Directions for this task :: Output every line below exactly.

BEGIN

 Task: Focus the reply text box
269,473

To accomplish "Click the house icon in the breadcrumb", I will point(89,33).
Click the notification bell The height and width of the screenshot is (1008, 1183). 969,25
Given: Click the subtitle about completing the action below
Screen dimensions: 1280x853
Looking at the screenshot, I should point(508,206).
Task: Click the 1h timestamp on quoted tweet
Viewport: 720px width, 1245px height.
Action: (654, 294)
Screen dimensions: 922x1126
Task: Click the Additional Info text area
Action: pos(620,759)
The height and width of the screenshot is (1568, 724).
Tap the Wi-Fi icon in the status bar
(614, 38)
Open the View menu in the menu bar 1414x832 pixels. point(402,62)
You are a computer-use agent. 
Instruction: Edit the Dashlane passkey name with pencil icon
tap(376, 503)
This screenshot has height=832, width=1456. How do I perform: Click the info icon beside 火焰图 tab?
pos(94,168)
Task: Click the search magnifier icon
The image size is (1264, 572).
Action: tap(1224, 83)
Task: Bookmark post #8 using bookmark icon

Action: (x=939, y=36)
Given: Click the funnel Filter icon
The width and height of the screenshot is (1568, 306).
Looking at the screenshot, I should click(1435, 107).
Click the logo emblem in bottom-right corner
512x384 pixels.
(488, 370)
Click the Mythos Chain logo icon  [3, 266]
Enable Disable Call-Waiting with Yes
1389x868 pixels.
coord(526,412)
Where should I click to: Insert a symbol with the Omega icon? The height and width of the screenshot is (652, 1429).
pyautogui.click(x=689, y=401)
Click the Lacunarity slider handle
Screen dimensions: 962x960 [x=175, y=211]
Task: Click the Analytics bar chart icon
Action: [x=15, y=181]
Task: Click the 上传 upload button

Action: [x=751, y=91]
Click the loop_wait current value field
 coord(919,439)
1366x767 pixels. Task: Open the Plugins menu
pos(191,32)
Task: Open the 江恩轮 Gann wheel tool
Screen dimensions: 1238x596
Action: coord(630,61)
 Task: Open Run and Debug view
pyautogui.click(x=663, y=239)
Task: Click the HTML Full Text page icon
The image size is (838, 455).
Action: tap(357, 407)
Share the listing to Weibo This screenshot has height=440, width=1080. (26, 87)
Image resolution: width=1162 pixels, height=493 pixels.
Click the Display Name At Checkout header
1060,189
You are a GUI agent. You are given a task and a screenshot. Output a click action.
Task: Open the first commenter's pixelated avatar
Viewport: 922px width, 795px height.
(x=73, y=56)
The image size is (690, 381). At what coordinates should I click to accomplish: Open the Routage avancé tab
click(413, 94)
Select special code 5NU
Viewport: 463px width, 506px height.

END

Answer space ::
 Task: Focus the reply text box
269,473

To accomplish "Click the house icon in the breadcrumb", I will point(89,33).
Click the notification bell The height and width of the screenshot is (1008, 1183). 969,25
Given: Click the subtitle about completing the action below
Screen dimensions: 1280x853
Looking at the screenshot, I should point(508,206).
Task: Click the 1h timestamp on quoted tweet
Viewport: 720px width, 1245px height.
Action: (654, 294)
Screen dimensions: 922x1126
Task: Click the Additional Info text area
Action: pos(620,759)
The height and width of the screenshot is (1568, 724).
Tap the Wi-Fi icon in the status bar
(614, 38)
Open the View menu in the menu bar 1414x832 pixels. point(402,62)
You are a computer-use agent. 
Instruction: Edit the Dashlane passkey name with pencil icon
tap(376, 503)
This screenshot has height=832, width=1456. How do I perform: Click the info icon beside 火焰图 tab?
pos(94,168)
Task: Click the search magnifier icon
The image size is (1264, 572).
Action: tap(1224, 83)
Task: Bookmark post #8 using bookmark icon

Action: (x=939, y=36)
Given: Click the funnel Filter icon
The width and height of the screenshot is (1568, 306).
Looking at the screenshot, I should click(1435, 107).
Click the logo emblem in bottom-right corner
512x384 pixels.
(488, 370)
Click the Mythos Chain logo icon  [3, 266]
Enable Disable Call-Waiting with Yes
1389x868 pixels.
coord(526,412)
Where should I click to: Insert a symbol with the Omega icon? The height and width of the screenshot is (652, 1429).
pyautogui.click(x=689, y=401)
Click the Lacunarity slider handle
Screen dimensions: 962x960 [x=175, y=211]
Task: Click the Analytics bar chart icon
Action: [x=15, y=181]
Task: Click the 上传 upload button

Action: [x=751, y=91]
Click the loop_wait current value field
 coord(919,439)
1366x767 pixels. Task: Open the Plugins menu
pos(191,32)
Task: Open the 江恩轮 Gann wheel tool
Screen dimensions: 1238x596
Action: coord(630,61)
 Task: Open Run and Debug view
pyautogui.click(x=663, y=239)
Task: Click the HTML Full Text page icon
The image size is (838, 455).
Action: tap(357, 407)
Share the listing to Weibo This screenshot has height=440, width=1080. (26, 87)
Image resolution: width=1162 pixels, height=493 pixels.
Click the Display Name At Checkout header
1060,189
You are a GUI agent. You are given a task and a screenshot. Output a click action.
Task: Open the first commenter's pixelated avatar
Viewport: 922px width, 795px height.
(x=73, y=56)
The image size is (690, 381). At what coordinates should I click to accomplish: Open the Routage avancé tab
click(413, 94)
Select special code 5NU
Viewport: 463px width, 506px height.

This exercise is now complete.